Факторович икнул и заговорил плачущим голосом:
– Товарищи, я здесь с ума сойду. Я задыхаюсь в этой обстановке. Я ведь сам жил в такой семейке, у своего папаши, мне эта механика известна.
– Брось, – сказал Москвин, – подумаешь, обстановка, ты бы посмотрел на моего папаню, когда он в получку возвращался.
– А я вот полежу на этом роскошном диване, – сказал Верхотурский и улегся, подкладывая под затылок подушечки.
Он взял одну подушку в руки и принялся разглядывать ее. На черном бархате была вышита бисером яркая бабочка, сотни разноцветных бисеринок переливались в сложном и тонком узоре, составлявшем расцветку крыльев.
Верхотурский ковырнул пальцем вышивку, потер ладонью бабочкины глаза, сделанные из круглых красных пуговичек, и задумчиво сказал:
– Ну-ну, доложу я вам...
Потом он положил подушечку себе на живот и довольно закряхтел.
– Пойдем на склад Опродкомарма, поиграем в шахматишки, – предложил Факторович.

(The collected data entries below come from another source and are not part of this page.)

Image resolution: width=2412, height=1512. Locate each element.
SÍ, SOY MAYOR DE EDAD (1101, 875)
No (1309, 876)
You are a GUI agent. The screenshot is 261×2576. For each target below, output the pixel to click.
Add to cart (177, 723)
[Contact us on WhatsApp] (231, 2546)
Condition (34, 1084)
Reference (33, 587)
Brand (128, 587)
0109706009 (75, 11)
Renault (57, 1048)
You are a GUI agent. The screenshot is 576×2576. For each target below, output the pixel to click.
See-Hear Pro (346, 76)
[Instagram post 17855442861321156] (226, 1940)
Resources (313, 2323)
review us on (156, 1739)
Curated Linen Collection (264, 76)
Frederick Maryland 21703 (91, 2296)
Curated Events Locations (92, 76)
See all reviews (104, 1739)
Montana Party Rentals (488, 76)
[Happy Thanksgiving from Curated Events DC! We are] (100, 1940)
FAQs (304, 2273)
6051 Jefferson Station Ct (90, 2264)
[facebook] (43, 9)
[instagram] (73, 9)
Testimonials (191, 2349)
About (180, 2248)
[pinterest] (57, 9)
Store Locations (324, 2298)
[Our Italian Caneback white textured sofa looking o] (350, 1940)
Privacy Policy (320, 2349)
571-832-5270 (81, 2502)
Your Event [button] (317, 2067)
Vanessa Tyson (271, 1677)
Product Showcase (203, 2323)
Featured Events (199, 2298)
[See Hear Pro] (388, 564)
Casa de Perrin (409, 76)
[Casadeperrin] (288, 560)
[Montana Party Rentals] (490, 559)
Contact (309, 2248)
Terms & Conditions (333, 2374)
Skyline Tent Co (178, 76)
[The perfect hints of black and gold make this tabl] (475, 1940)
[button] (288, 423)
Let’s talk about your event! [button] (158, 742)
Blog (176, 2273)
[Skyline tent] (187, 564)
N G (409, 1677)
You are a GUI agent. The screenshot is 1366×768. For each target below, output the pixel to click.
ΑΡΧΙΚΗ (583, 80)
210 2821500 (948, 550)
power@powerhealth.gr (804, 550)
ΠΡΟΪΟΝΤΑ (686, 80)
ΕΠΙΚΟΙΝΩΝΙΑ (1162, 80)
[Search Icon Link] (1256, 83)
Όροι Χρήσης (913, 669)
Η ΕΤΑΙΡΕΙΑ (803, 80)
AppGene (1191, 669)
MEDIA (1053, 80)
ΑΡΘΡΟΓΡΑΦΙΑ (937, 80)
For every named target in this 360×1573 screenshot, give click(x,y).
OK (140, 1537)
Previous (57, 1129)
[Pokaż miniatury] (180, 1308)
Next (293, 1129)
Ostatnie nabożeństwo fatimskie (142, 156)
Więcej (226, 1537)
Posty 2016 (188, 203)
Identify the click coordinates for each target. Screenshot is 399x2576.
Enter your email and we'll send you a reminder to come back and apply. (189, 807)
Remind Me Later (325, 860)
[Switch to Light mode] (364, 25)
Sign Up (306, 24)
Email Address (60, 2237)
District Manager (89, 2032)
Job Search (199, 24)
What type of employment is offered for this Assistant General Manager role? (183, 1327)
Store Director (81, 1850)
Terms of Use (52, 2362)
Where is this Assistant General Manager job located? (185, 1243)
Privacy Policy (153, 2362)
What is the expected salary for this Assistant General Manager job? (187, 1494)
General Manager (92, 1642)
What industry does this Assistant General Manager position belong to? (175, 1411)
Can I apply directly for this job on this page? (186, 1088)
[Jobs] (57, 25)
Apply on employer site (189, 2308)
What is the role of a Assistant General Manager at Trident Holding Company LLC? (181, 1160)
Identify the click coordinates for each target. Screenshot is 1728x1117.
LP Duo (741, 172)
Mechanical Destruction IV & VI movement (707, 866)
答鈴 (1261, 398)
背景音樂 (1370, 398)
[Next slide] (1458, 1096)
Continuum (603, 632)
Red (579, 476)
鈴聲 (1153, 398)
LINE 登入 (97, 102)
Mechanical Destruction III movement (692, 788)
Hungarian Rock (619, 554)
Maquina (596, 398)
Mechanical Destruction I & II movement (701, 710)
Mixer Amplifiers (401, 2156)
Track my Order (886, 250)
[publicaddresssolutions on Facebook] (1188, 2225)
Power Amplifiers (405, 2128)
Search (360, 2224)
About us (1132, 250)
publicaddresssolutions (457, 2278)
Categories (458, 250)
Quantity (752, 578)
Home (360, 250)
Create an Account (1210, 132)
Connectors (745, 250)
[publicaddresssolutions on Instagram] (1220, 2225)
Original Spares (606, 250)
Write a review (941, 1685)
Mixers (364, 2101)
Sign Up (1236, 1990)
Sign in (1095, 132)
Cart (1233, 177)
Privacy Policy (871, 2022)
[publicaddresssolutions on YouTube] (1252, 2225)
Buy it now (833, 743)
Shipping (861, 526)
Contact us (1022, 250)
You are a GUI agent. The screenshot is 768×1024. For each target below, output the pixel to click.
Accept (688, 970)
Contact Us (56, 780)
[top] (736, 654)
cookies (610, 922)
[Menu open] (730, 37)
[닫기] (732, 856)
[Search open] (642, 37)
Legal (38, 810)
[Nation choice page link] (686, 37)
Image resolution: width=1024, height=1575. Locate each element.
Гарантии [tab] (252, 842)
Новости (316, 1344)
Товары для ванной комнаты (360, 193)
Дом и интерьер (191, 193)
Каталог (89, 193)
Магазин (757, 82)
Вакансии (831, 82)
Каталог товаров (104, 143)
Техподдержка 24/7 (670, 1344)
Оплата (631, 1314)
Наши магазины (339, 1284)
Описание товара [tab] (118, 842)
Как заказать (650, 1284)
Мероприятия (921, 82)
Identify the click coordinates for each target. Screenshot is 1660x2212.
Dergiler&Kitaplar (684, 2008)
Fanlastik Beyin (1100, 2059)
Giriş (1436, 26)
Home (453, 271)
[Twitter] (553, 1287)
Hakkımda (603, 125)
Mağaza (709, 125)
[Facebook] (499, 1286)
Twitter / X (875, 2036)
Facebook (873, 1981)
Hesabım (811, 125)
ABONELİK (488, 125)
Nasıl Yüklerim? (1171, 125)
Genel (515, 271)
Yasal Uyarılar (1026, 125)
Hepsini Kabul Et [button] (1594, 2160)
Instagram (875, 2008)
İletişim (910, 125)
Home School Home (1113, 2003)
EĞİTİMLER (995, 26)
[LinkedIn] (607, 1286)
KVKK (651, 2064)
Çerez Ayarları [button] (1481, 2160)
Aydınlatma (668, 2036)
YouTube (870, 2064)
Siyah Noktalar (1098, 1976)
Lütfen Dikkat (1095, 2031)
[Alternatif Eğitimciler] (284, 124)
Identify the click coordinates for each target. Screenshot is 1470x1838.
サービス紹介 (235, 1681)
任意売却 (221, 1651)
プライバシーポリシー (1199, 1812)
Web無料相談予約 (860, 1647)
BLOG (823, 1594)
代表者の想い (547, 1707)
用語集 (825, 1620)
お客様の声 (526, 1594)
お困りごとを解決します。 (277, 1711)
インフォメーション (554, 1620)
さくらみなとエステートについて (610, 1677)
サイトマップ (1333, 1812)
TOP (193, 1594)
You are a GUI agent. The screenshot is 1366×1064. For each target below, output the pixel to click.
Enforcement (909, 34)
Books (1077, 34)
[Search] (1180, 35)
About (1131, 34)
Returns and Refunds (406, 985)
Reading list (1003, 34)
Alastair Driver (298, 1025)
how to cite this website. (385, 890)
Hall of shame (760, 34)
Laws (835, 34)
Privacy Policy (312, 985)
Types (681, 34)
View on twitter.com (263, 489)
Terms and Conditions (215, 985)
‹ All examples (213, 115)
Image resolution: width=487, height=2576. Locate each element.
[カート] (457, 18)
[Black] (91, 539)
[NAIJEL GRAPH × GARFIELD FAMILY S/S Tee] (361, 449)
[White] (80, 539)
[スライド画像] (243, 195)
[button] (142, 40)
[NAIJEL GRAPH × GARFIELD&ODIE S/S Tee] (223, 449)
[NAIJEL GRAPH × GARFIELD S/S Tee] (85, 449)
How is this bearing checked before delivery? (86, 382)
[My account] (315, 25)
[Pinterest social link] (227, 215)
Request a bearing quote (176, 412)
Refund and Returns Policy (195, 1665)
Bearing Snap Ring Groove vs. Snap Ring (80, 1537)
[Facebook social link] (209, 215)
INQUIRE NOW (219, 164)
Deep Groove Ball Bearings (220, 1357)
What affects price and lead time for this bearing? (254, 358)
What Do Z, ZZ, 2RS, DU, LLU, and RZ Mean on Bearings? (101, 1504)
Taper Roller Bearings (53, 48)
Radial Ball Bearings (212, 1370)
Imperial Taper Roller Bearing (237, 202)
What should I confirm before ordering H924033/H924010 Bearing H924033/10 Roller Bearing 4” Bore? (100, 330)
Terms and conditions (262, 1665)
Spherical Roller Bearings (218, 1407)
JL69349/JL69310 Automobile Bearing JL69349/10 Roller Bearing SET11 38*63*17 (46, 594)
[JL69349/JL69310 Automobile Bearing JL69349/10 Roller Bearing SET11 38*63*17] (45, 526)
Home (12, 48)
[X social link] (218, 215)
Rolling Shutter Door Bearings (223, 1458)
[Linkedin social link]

– Только не турнирную, а любительскую, – ответил Москвин.
– Т-рус.
– Я, знаешь, боюсь тебя в один день доконать, у тебя еще рана откроется от огорчеиья.
– Не бойся за мою рану, товарищ
Как только они начинали говорить о шахматах, между ними устанавливался этот мальчишеский, сварливый тон. Это повелось еще с того времени, когда они лежали в полевом госпитале и сестра милосердия, глядя на их бумажные лица и прислушиваясь к их слабым голосам, едва слышным сквозь гул орудий, пугалась – ей казалось, что раненые военкомы сошли с ума.
Вдруг с улицы раздался шум, крики. Толкая друг друга, они побежали к окну.
Через площадь мчался толстый лысый человечек, а за ним, придерживая рукой шашку, гнался высокий и тощий польский солдат. Лысый человек бежал молча, он бодал воздух своей круглой головой, точно проламывал себе дорогу, а серовато-синий солдат мерно перебирал ногами и делал это так неохотно, точно верблюд, которого гонят палкой.
– Стуй, стуй, пся крев! – кричал солдат.
Но "пся крев" и не думал останавливаться Вот он в последний раз повел шеей, боднул невидимое препятствие и скрылся за железной калиткой. И тотчас вслед за ним во двор вбежал тощий ленивый верблюд.
Площадь вдруг опустела, и три человека, стоя у окна, долго молчали.
– Догонит, сукин кот, – шепотом сказал Москвин.
– Как много камней, – точно силясь понять что-то, проговорил Факторович.
А Верхотурский молчал, поглаживая подушечку, которую машинально захватил, вскочив с дивана.
Из калитки вышел солдат, держа за шнурки два желтых ботинка. Он оглянулся, точно собираясь ступить в воду, и пошел через площадь. И как только солдат побрел, помахивая ботинками, на площадь выбежал лысый толстяк.
– Пани, пани, мои буты! – кричал он, всплескивая руками и приплясывая вокруг солдата. Его ноги в светлых носках еле касались земли, и было похоже, что человек танцует какой-то веселый, задорный танец. Солдат пошел быстрее, но толстяк не отставал от него.
– Пани, мои буты! – орал он и старался вырвать ботинки, но солдат, сердито закричав, метко лягнул его по заду. Он шел быстрыми шагами, худой, небритый, подняв ботинки над головой, а маленький толстяк в светлых носках прыгал возле него и пронзительно кричал.
Он уже не боялся ни револьвера, ни кавалерийской сабли, весь охваченный могучим желанием вернуть свои оранжево-желтые ботинки. Так они дошли до середины площади, и солдат начал озираться, не зная куда идти.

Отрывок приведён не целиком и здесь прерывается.